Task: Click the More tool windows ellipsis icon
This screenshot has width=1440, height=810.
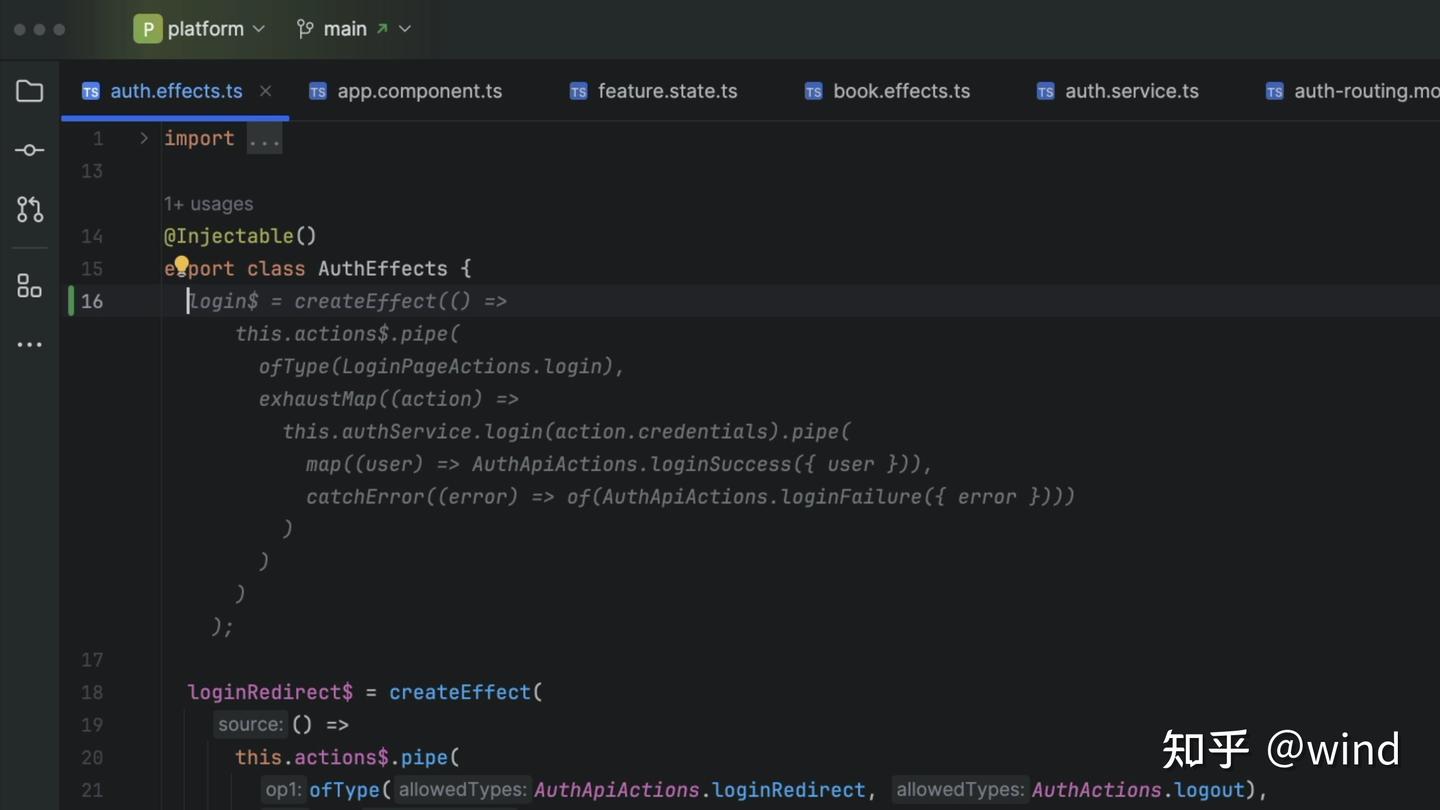Action: [x=29, y=344]
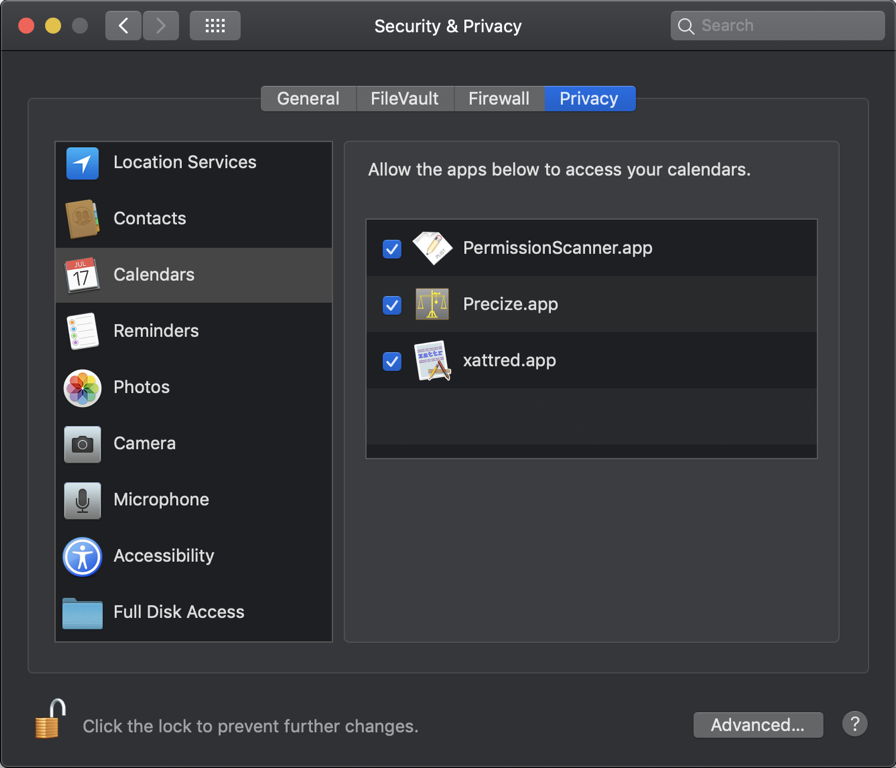Click the Search field
Viewport: 896px width, 768px height.
(776, 26)
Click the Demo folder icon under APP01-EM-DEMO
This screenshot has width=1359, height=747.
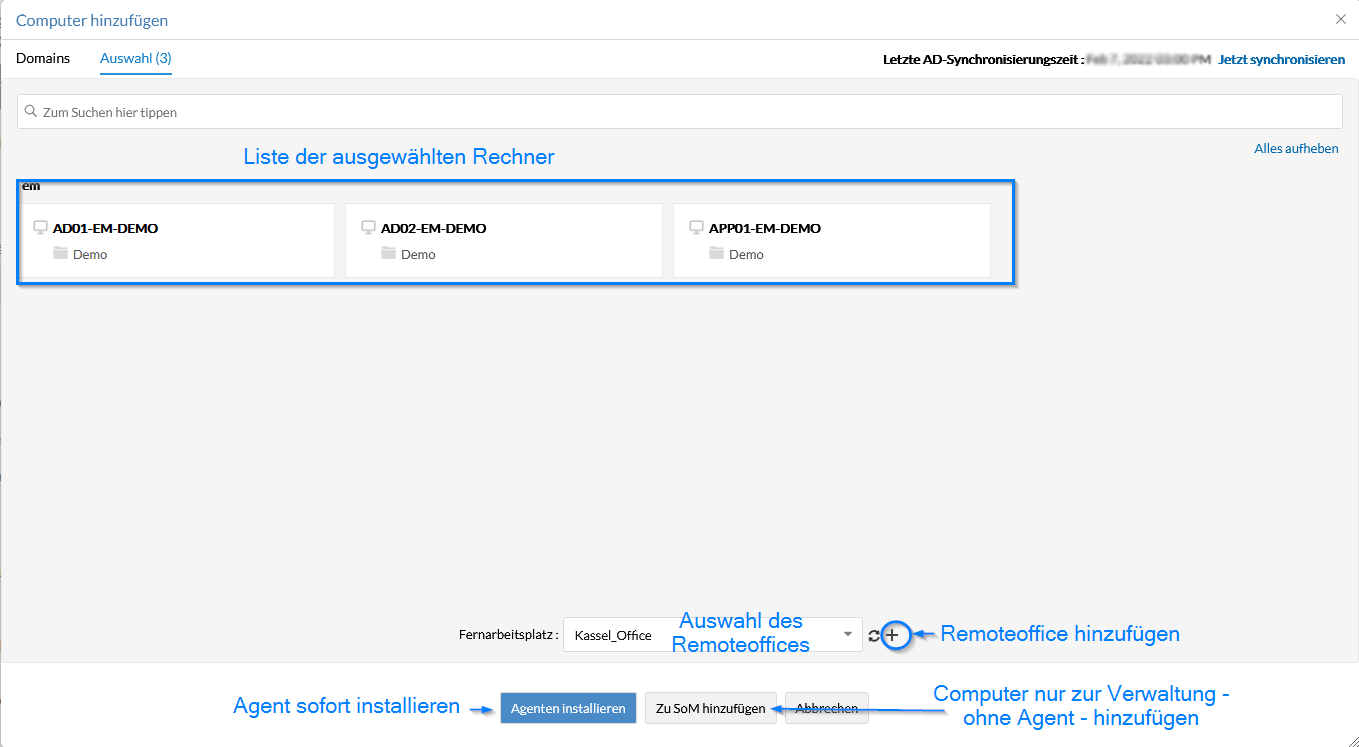(x=717, y=254)
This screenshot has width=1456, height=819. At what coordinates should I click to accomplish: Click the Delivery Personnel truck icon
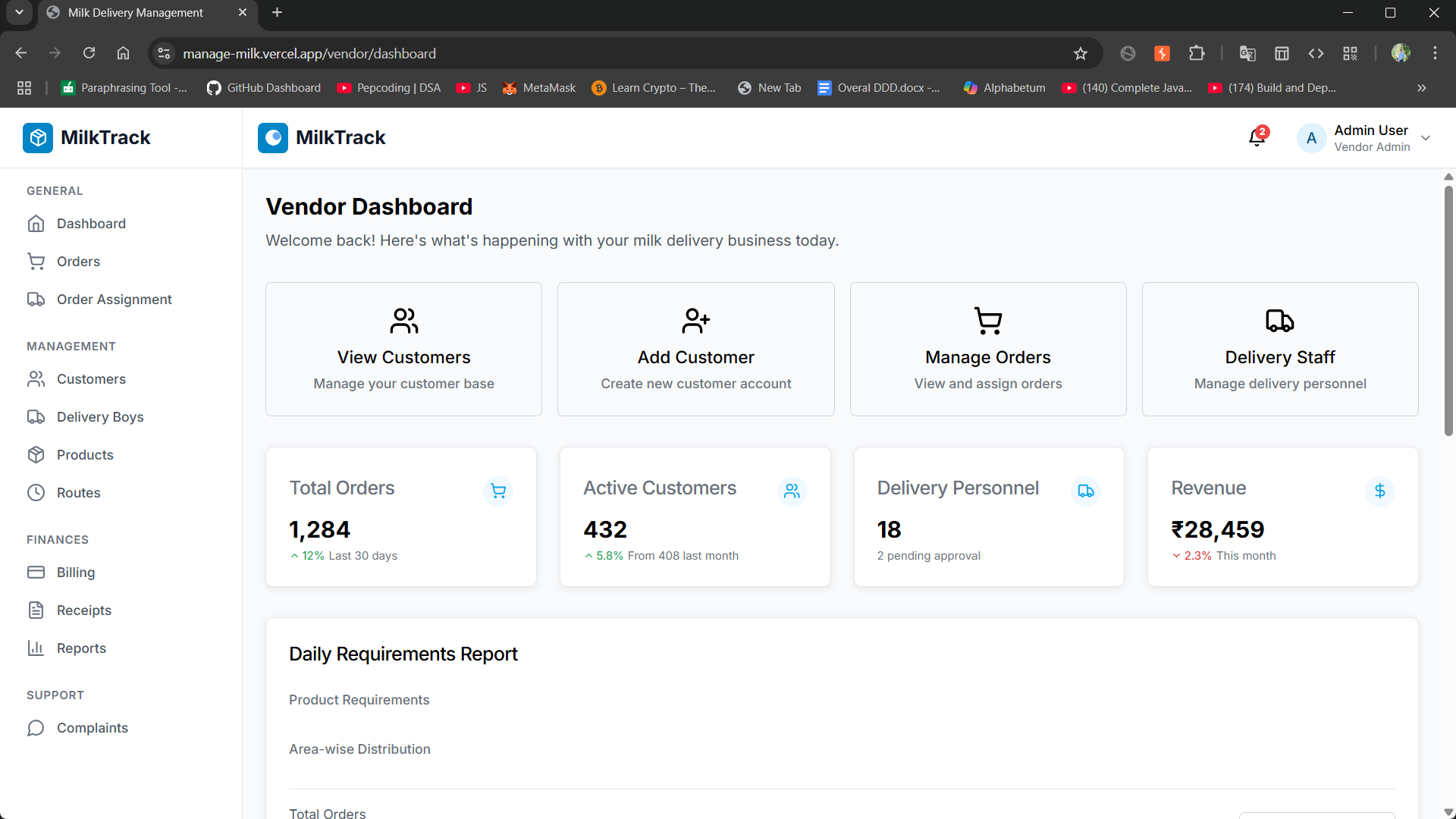1086,491
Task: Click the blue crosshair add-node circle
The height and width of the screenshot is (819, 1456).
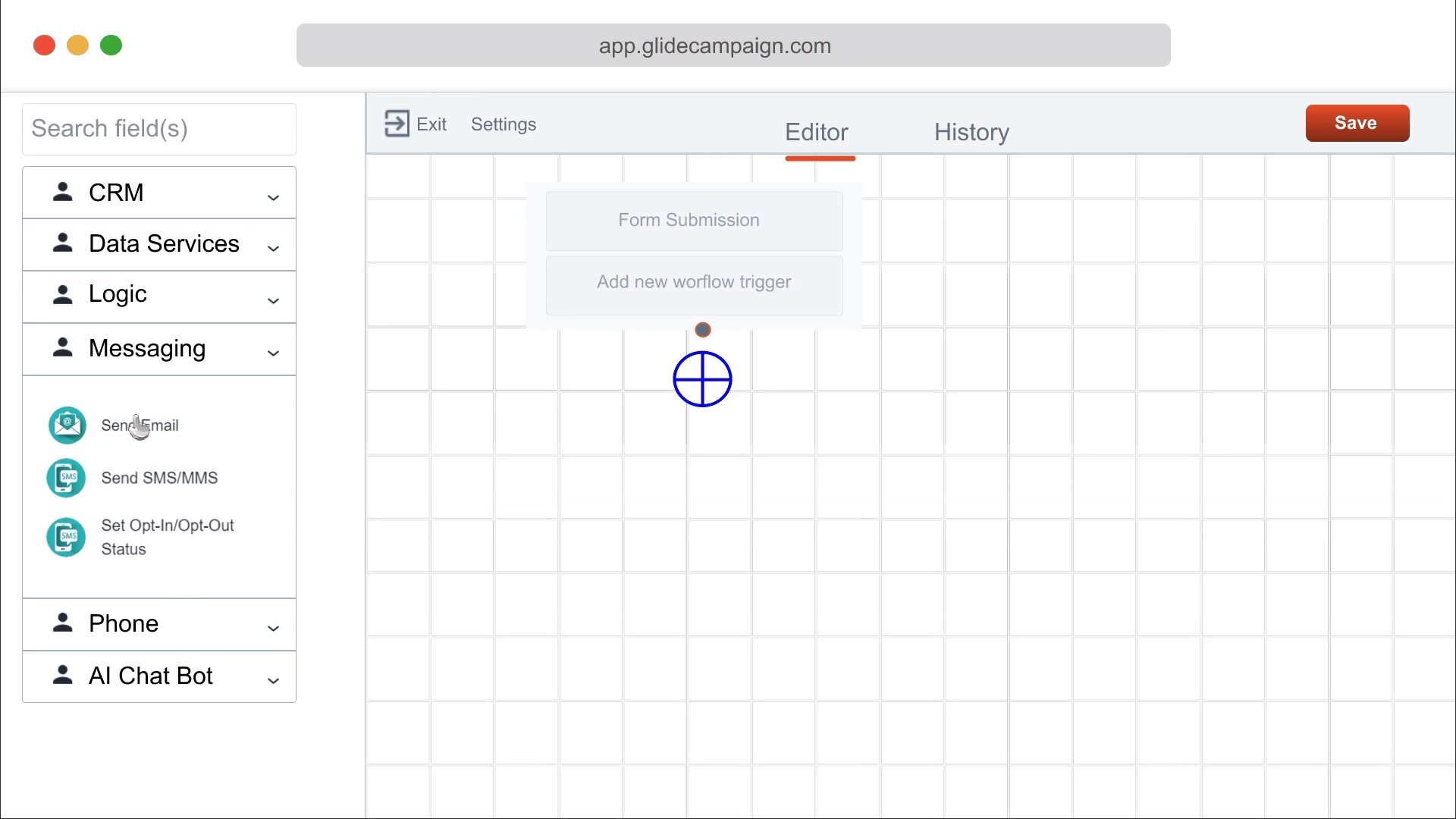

════════════════

__Task details__.
Set down each of the rows above word for word, omitting the pictures.

__Expected output__.
Task: Click the More tool windows ellipsis icon
This screenshot has width=1440, height=810.
Action: [x=29, y=344]
Click the Search field
Viewport: 896px width, 768px height.
(776, 26)
Click the Demo folder icon under APP01-EM-DEMO
This screenshot has width=1359, height=747.
(x=717, y=254)
This screenshot has width=1456, height=819. At what coordinates should I click to accomplish: Click the Delivery Personnel truck icon
1086,491
Task: Click the blue crosshair add-node circle
The height and width of the screenshot is (819, 1456).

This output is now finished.